▶ _What is asked_
Copy all of the material below line for line, leaving out the pictures.

--- begin Provided data ---

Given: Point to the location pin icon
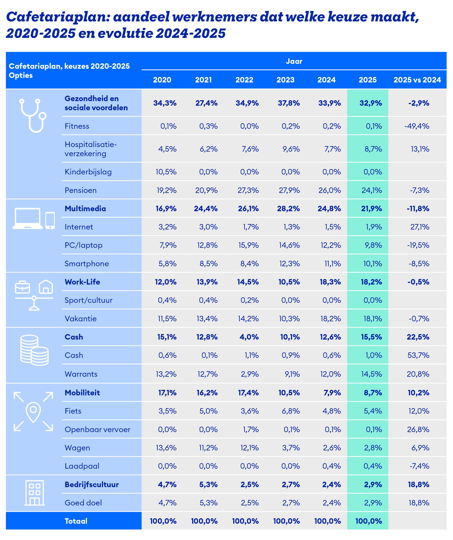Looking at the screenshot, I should click(x=33, y=412).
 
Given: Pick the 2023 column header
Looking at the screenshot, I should click(x=285, y=80).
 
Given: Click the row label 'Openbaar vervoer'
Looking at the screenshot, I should click(x=97, y=429).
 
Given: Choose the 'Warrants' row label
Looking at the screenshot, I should click(x=81, y=374).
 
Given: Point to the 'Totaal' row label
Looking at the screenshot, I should click(x=76, y=521).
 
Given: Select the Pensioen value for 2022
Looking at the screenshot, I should click(x=248, y=190).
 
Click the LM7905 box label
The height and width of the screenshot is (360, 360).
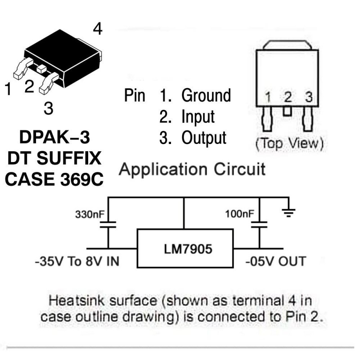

--- end Provided data ---

▶ _Exercise answer_
Given: Point to the location pin icon
Looking at the screenshot, I should click(x=33, y=412).
 
Given: Pick the 2023 column header
Looking at the screenshot, I should click(x=285, y=80).
 
Given: Click the row label 'Openbaar vervoer'
Looking at the screenshot, I should click(x=97, y=429).
 
Given: Choose the 'Warrants' row label
Looking at the screenshot, I should click(x=81, y=374).
 
Given: Point to the 'Totaal' row label
Looking at the screenshot, I should click(x=76, y=521).
 
Given: Select the Pensioen value for 2022
Looking at the screenshot, I should click(x=248, y=190).
 
Click the LM7905 box label
The height and width of the screenshot is (360, 360).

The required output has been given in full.